11 Simple Ways to Make an Introvert Happy
It’s easier than it may seem!
What doesn’t talk much and socializes with a dog at a party? You’ve guessed it right! An introvert.
So, what are the chances that you have introverts among your friends? The studies estimate somewhere around 50% of the population to be introverts. And yet the world is ruled by our outgoing opposites!
Living in an extroverted world is simply not easy. From early days in school to the modern business world — introverts need to adapt to the fast-paced and loud environment to be able to fit there and be somewhat competitive.
Let’s be honest — life as an introvert isn’t as bad as some may picture it. With the increasing awareness about the social differences between various types of people, extroverts and introverts are learning to coexist in a way that is beneficial for everyone.
Yet, introverts don’t always succeed in communicating their needs clearly (even between themselves), which can complicate things, especially for their friends and loved ones.
Introverts can be somewhat controversial in what they want, so this list is supposed to help those, who care about their fellow introverts, to understand what’s going on in their minds and how they can make them happy.
Give them space
Personal space is THE foundation introvert's happy place. Respecting it is the ground rule of the handbook on how to treat introverts right. It’s in introverts nature to take time to reflect on things and think about them, so pushing them to come out of their shell when they are not ready won’t do any good to your relationship.
Give them your favorite book
The chances that your fellow introvert loves to read are pretty high. Sharing a book that you liked with them is like letting them inside your mind (figuratively speaking), which reflective and observant individuals would appreciate greatly.
Invite them to events, but don’t expect them to come
This might be the hardest thing that I ever had to explain to people — I most likely will not go to your event, but I still want to be invited and feel included.

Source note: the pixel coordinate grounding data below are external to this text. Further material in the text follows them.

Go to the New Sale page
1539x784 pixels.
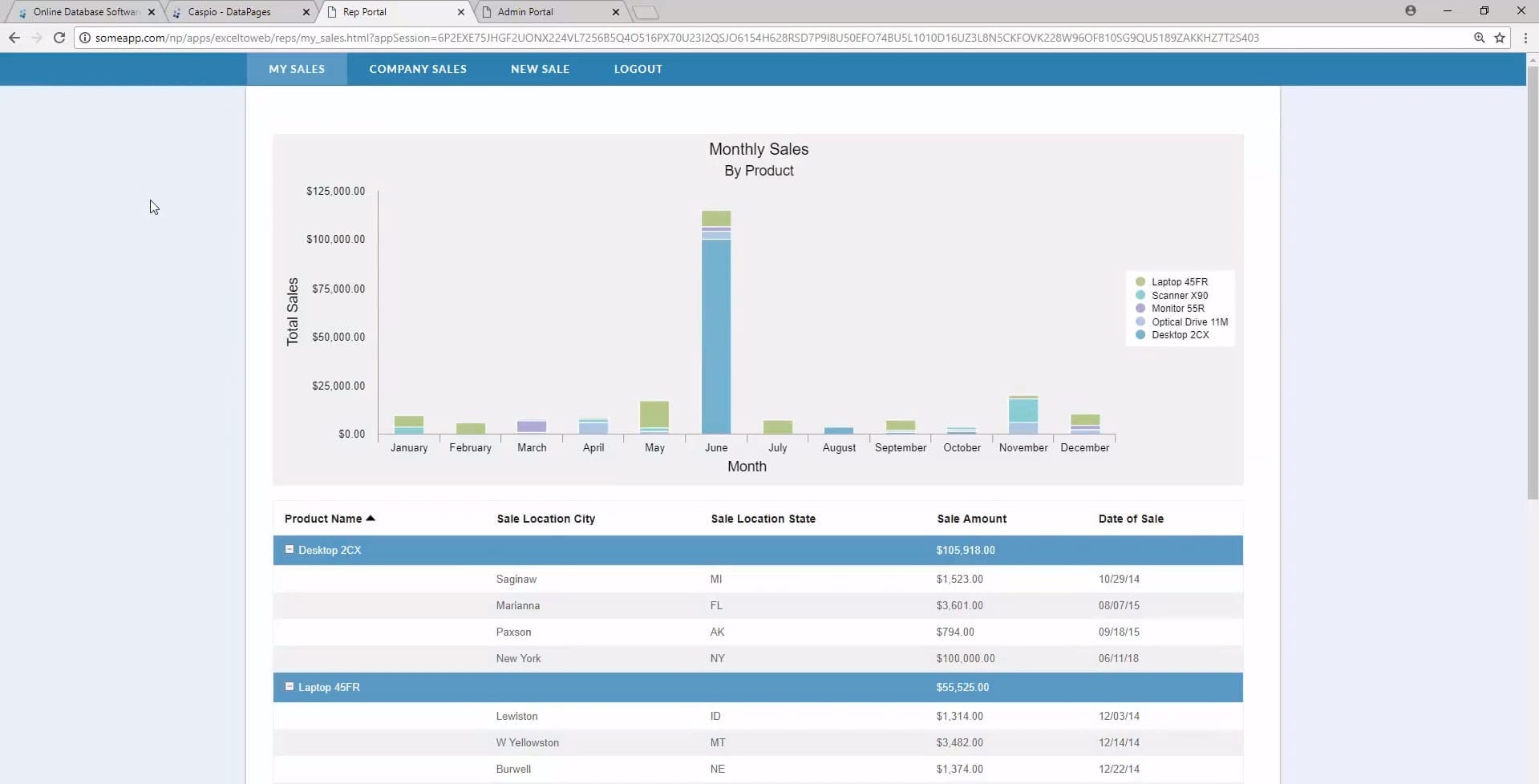click(x=540, y=69)
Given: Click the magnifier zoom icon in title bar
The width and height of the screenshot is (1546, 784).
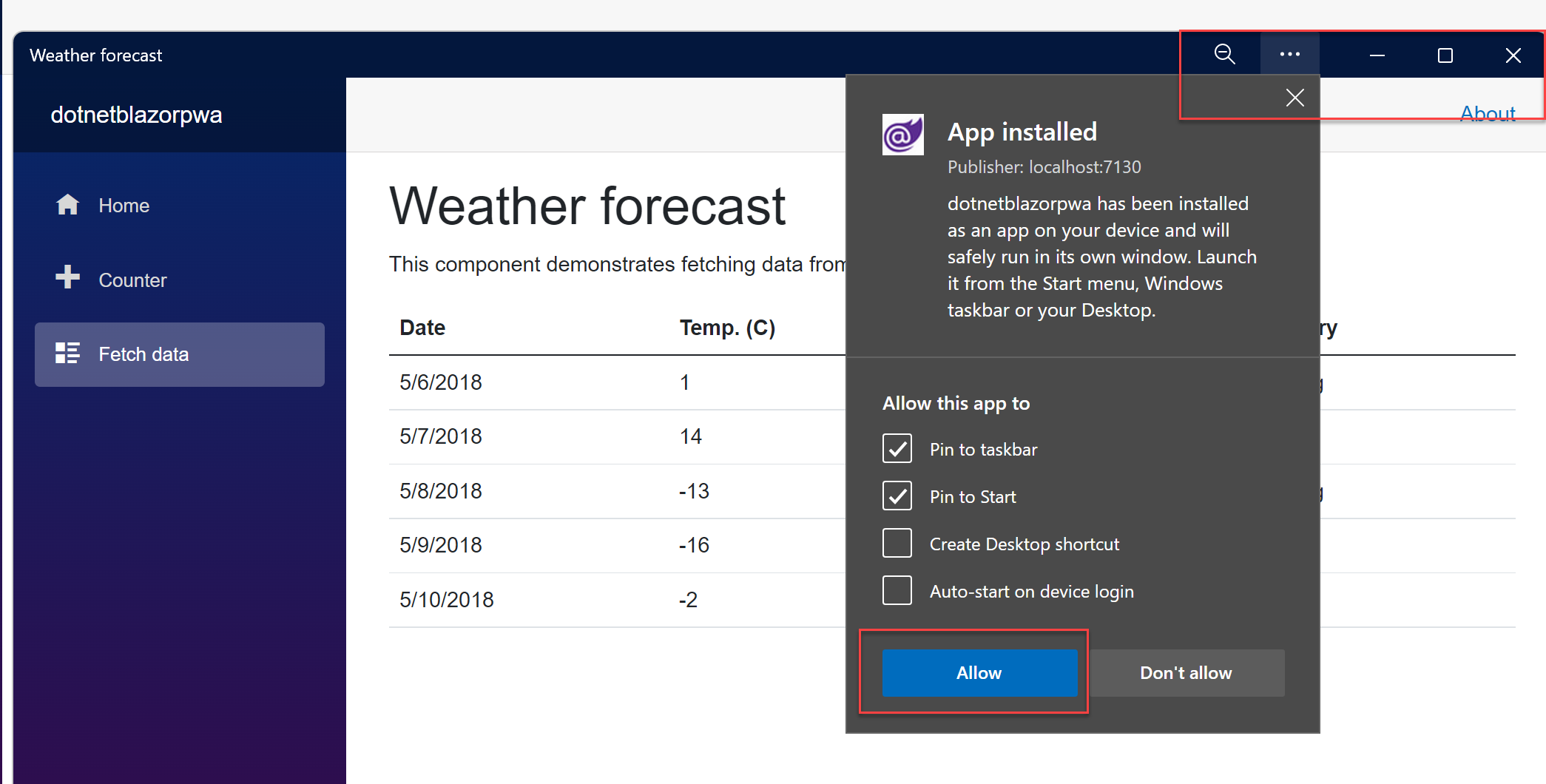Looking at the screenshot, I should click(1224, 54).
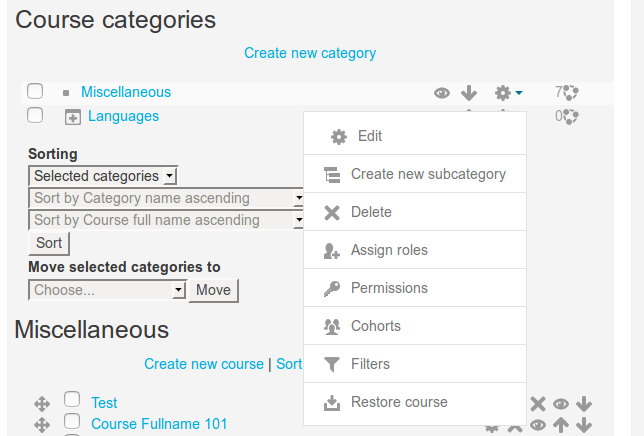
Task: Tick the Languages category checkbox
Action: tap(35, 115)
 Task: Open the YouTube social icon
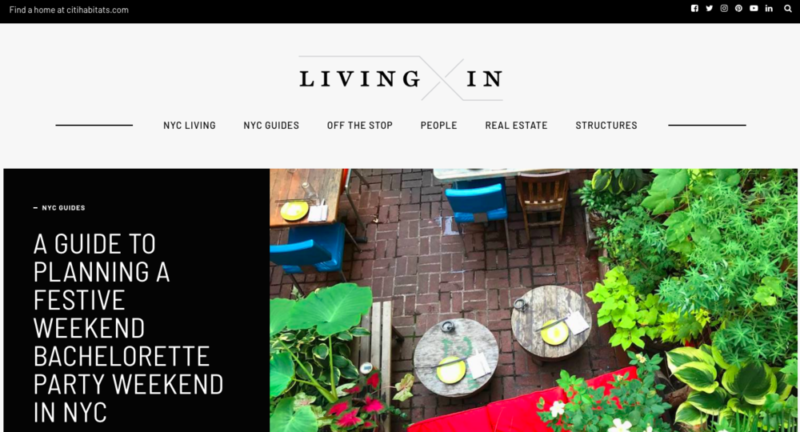tap(754, 8)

Inviting an introvert to a social event is not just a polite thing to do even if you know that they will not show up — it is showing that you care about them. And being okay with them not coming — is showing that you accept and appreciate them the way they are.
Don’t call them
Just don’t. Texts were invented for a reason.
Tell them how much they mean to you
Introversion and social anxiety are not the same things, but they often come together. Creating meaningful relationships with others isn’t an easy task, so a gentle reminder of what important role a person plays in your life can go a long way.
Actually, any person would benefit from this little reminder.
Let them speak
And you will be surprised how much they have to say (don’t blame me though if they don’t shut up later). It’s a common myth that introverts don’t like talking — we do! We just don’t like shallow chit-chat, speaking in front of a lot of people, being interrupted, etc.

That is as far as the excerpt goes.